[PASSAGE SHOWN start]
Following is an example that compares a standard encoder-decoder model and a VAE by interpolating vectors between two sentences (bold) vectors. We can see that halfway through, the standard model starts generating meaningless sentences because the decoding space for the model does not correspond to any reasonable semantics. Whereas, in case of the VAE, the intermediate sentences are semantically consistent.

Model

The model proposed by Bowman et al. is very similar in spirit to the original VAE. The only major difference is that the multivariate gaussians in the encoder and the decoder are parameterized by an LSTM model instead of a multi-layer perceptron. Like the VAE, they also use the reparameterization trick to enable backpropagation through the network. The proposed model can be explained by the figure below.

On the encoder side, we first get an embedding vector for each input token and pass it to an LSTM cell. We'll refer the tuple of hidden and cell state calculated by each LSTM unit as the hidden state for brevity. We use the hidden state vector of the final LSTM cell and consider it as the representation of the encoded sentence. This hidden state vector is then transformed by two linear layers, one to calculate the mean ($\mu_{\phi}$) and the other to calculate the variance ($\sigma_{\phi}$) of $q_{\phi}(z\ |\ x)$. The dimension of these linear layers is generally lesser than the hidden dimension of the LSTM cell. At this point, the reparameterization trick kicks in. To calculate $z$, we sample $\epsilon$ from a standard multivariate gaussian such that,

$$ \epsilon \sim \mathcal{N}(0, I)$$

$$ z = g_{\phi}(\epsilon, x) $$

$$ g_{\phi}(\epsilon, x) = \mu_{\phi}(x) + \epsilon \odot \sigma_{\phi}(x) $$

where $g_{\phi}$ is a differentiable transformation. By doing so, $z$ will also have the desired distribution as discussed earlier,

$$ q_{\phi}(z\ |\ x) \sim \mathcal{N}(z;\ \mu_{\phi}(x),\ \sigma_{\phi}(x))$$

Once we have the latent variable vector, we use it to initialize the hidden state of the first LSTM cell in the decoder. The input transformations in the decoder are similar to those in encoder. At each time-step we decode a word by passing the LSTM output at that time-step to a linear layer with softmax whose output dimension equals the vocabulary size. This is not generally shown in diagrams and is understood implicitly.

Optimization challenges

Training the model proposed above is not as straightforward as it seems. Training VAE models with very powerful decoders like RNNs/LSTMs is difficult because they suffer with posterior collapse. Posterior collapse occurs when the approximate posterior $q_{\phi}(z\ |\ x)$ equals (or collapses into) the prior $p(z)$. This means that the KL term in the lower bound optimization goes to zero and you're essentially only optimizing the cross-entropy loss of the decoder.
[PASSAGE SHOWN end]
[SOURCE DATA start]
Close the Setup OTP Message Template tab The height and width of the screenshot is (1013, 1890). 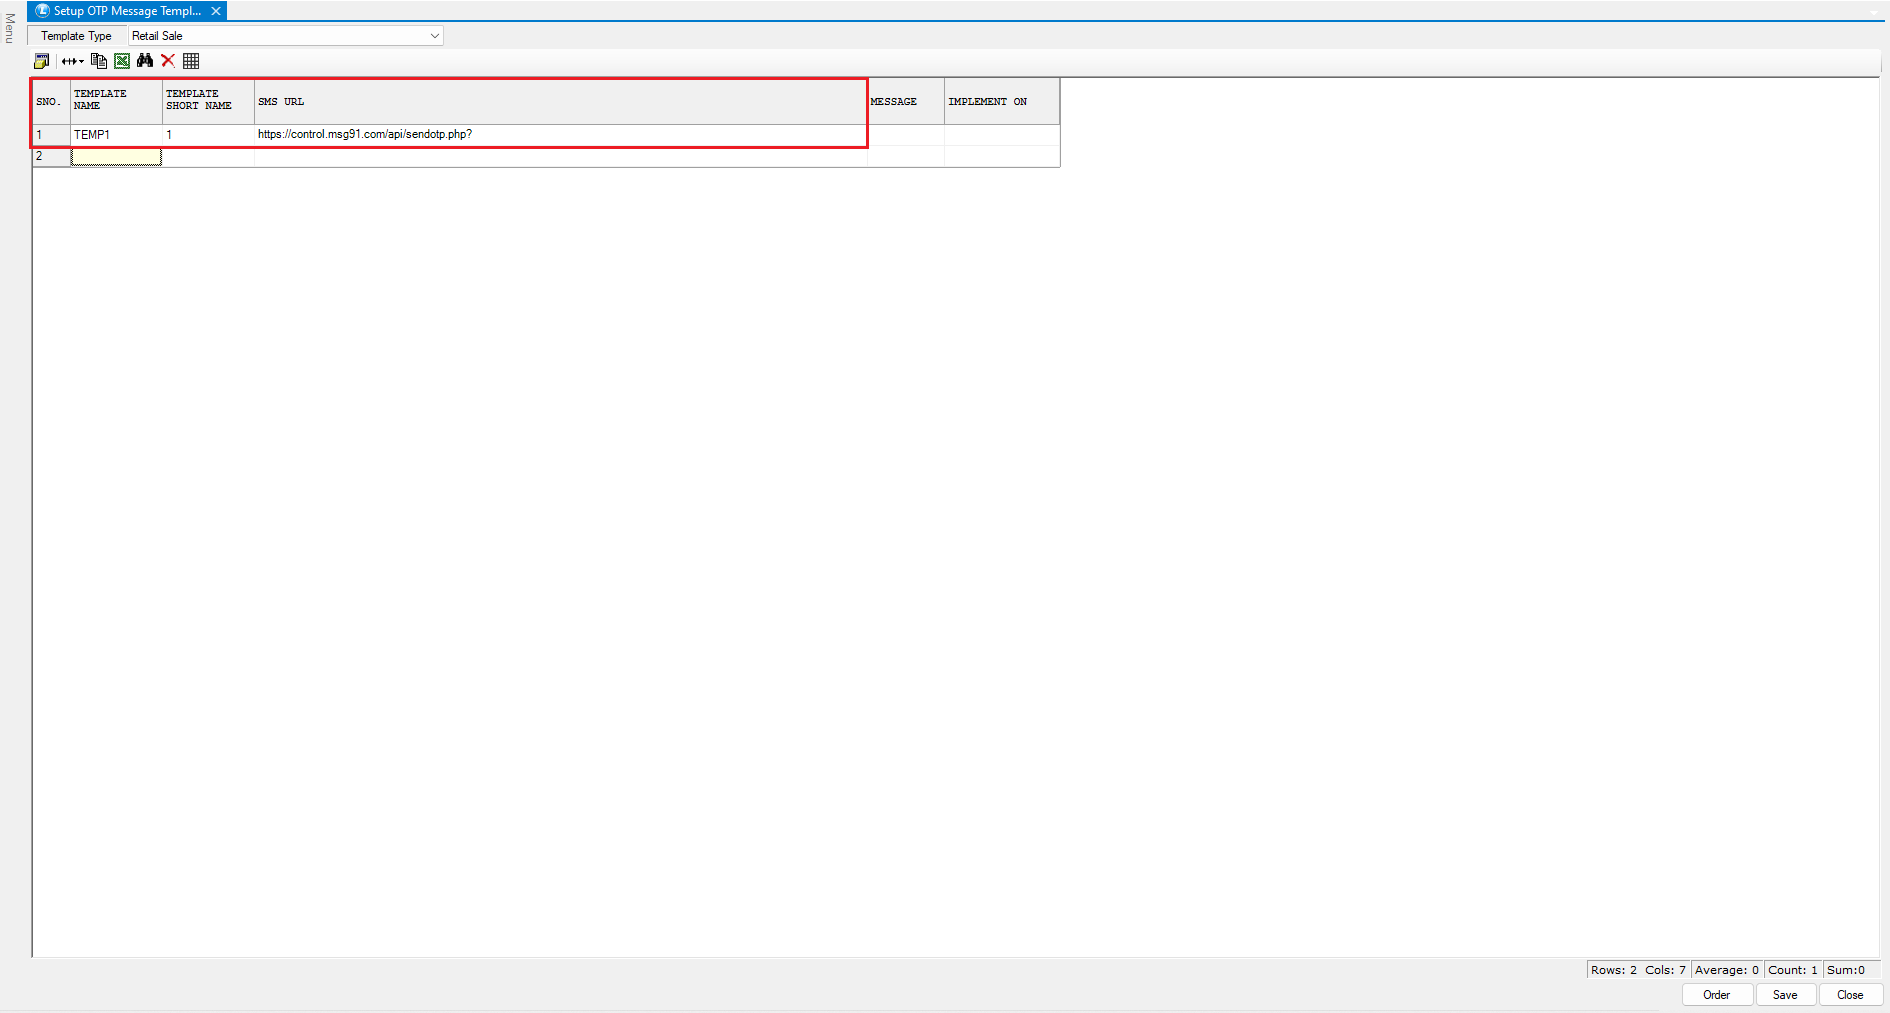tap(215, 11)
[SOURCE DATA end]
> REQUIRED TASKS
A – In the passage on sentence VAEs, what parameterizes the multivariate gaussians in the encoder and the decoder of the Bowman et al. model in place of a multi-layer perceptron?
B – Reproduce the passage on sentence VAEs from "Training the model" up to and including "of the decoder.", without changing anything.
C – Decide whether each statement agrees with the passage on sentence VAEs. Answer yes or no for each, and quote the words of the passage that decide it.
(i) The linear layers that compute the mean and variance generally have a larger dimension than the hidden dimension of the LSTM cell.
(ii) The latent variable vector initializes the hidden state of the first LSTM cell in the decoder.
(iii) In posterior collapse, the KL term in the lower bound optimization goes to zero.

> SOLUTIONS TO THE EXERCISE
A – An LSTM model.

B –
Training the model proposed above is not as straightforward as it seems. Training VAE models with very powerful decoders like RNNs/LSTMs is difficult because they suffer with posterior collapse. Posterior collapse occurs when the approximate posterior $q_{\phi}(z\ |\ x)$ equals (or collapses into) the prior $p(z)$. This means that the KL term in the lower bound optimization goes to zero and you're essentially only optimizing the cross-entropy loss of the decoder.

C –
(i) No: "The dimension of these linear layers is generally lesser than the hidden dimension of the LSTM cell."
(ii) Yes: "Once we have the latent variable vector, we use it to initialize the hidden state of the first LSTM cell in the decoder."
(iii) Yes: "This means that the KL term in the lower bound optimization goes to zero"